The Real Risk of Buying a House Now - Further Declines in Value
Wow. An analyst from a home-builder is questioning why someone would buy a house in the current environment. The reason is that the real risk of buying a home today is further price declines. Why pay full price for a home that will decline in value 20% within a year? The other thing I like about this article is that the analyst draws the relationship between the unemployment rate and foreclosures. This relationship between unemployment and foreclosure is "muddied" by consideration for the the value of the home, but it is still strong. However, the relationship between the charge-off rate in auto (car and truck) and bankcard portfolios and the unemployment rate is much stronger. There is still a lot of tough sailing ahead. Text in bold is my emphasis.

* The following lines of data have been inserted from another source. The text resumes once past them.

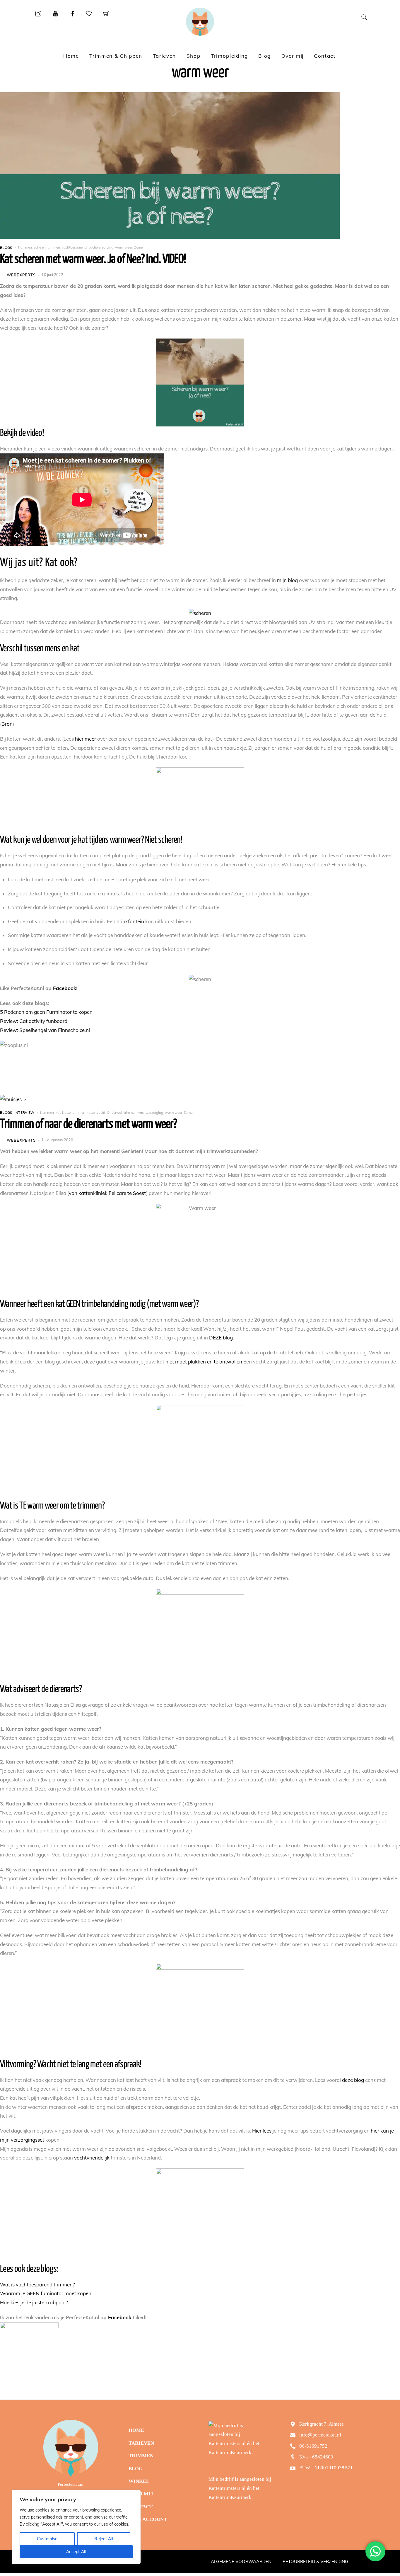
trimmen (53, 247)
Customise (47, 2538)
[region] (76, 2527)
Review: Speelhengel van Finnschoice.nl (45, 1030)
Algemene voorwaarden (241, 2561)
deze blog (353, 2080)
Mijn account (148, 2519)
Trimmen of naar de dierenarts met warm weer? (88, 1124)
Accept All (76, 2551)
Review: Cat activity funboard (33, 1021)
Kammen (25, 247)
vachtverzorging (100, 247)
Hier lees (261, 2131)
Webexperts (21, 275)
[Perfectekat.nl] (200, 21)
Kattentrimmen (73, 1112)
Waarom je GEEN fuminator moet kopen (45, 2293)
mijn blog (287, 580)
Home (71, 56)
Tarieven (164, 56)
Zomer (139, 247)
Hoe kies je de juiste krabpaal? (34, 2302)
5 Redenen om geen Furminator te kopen (46, 1012)
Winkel (139, 2481)
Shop (194, 56)
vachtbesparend (74, 247)
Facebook (64, 988)
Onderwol (114, 1112)
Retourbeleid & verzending (315, 2561)
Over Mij (141, 2494)
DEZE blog (221, 1337)
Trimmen (141, 2455)
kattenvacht (96, 1112)
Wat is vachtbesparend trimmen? (37, 2284)
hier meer (85, 739)
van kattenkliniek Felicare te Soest (107, 1193)
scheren (40, 247)
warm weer (123, 247)
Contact (325, 56)
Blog (264, 56)
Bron (7, 724)
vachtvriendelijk (92, 2158)
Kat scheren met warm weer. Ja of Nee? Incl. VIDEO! (93, 259)
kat (58, 1112)
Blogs (6, 247)
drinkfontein (130, 921)
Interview (25, 1112)
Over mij (292, 56)
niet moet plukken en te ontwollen (203, 1361)
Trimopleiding (229, 56)
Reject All (103, 2538)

From Market Watch:
Fox-Pitt Kelton home-builder analyst Robert Stevenson said Wednesday he thinks this year will turn out to be "a bad time to buy a home" as the U.S. economy loses more jobs, especially if buyers don't plan on staying in the house for at least several years.
"While some suggest that now is great time to buy a home given low mortgage rates and falling home prices, we believe that for most homebuyers, the opposite is true," Stevenson said in a report to clients.
"Buyers who lose their jobs or who stay in their homes for less than seven years stand to incur substantial losses as home prices decline further in 2009 and the U.S. experiences more moderate home-price appreciation going forward," Fox-Pitt said. "We believe too few buyers do the simple break-even math before sinking their life savings into a house."
With average rates on 30-year mortgages falling to around 5% and the government pumping liquidity into the mortgage market, many homeowners are rushing to refinance. But while the lower rates make homes more affordable, the days of buying homes with little or no down payment and shaky credit scores are long gone.
For buyers, the big fear is purchasing a house that will be worth less a year later, or even longer. (Finally, someone, besides me, as stated the real risk of buying a home.) Homeowners who bought at the peak of the housing bubble are underwater on their mortgages, meaning they owe more on the loan than the house is worth -- and some are simply walking away.
According to the latest data available, home prices are back to their March 2004 levels nationally. Prices in 20 major U.S. cities fell 18% for the year ended October, according to the Case-Shiller price index published by Standard & Poor's.
National home prices were down 23% from their July 2006 peak through October, and Stevenson at Fox-Pitt predicted an incremental 20% drop in prices before bottoming, a peak-to-trough decline of roughly 40%.
"While a drop of 40% seems absurdly high ... it would only put home prices back to where they were at the beginning of 2002," Stevenson said.
The analyst's bearish outlook is based largely on escalating unemployment, and jobs are the lifeblood of the housing market.
"As if 2008 weren't bad enough for housing -- given the mounting foreclosures, falling home prices, and a tightening credit market -- millions more Americans are now in danger of losing their jobs," said Stevenson at Fox-Pitt. "As unemployment heads towards 8%, we expect foreclosures to spike, taking home prices down materially." . . .
. . . . "If unemployment can be held under 8%, we believe the housing market will start a slow recovery beginning in 2010," Stevenson said. "However, if the bears are correct and the U.S. experiences 9% [or higher] unemployment in [the second half of 2009] or 2010, we believe the housing market could experience a meltdown even more severe than the one we've experienced in the past few years."
On the supply side of housing, there remains a sizable overhang of unsold homes on the market. The supply of both new and existing homes is massive by historical standards, and a surge in foreclosures would only add to the glut if the government can't find a solution to the foreclosure problem.
Buyers who do jump into the housing market should consider the possibility that they may need to stay in the home for many years in order to come out ahead, assuming home prices fall substantially further.
"Given the likelihood of a meaningful decline in home values in 2009, we continue to wonder why anyone would buy a home today," said Stevenson, the home-builder analyst, in a loud and clear warning to buyers.
The housing market "is likely to remain significantly oversupplied into 2010," he said. "Given the likelihood of incremental home price declines, we see little reason for most Americans to rush into buying a home today."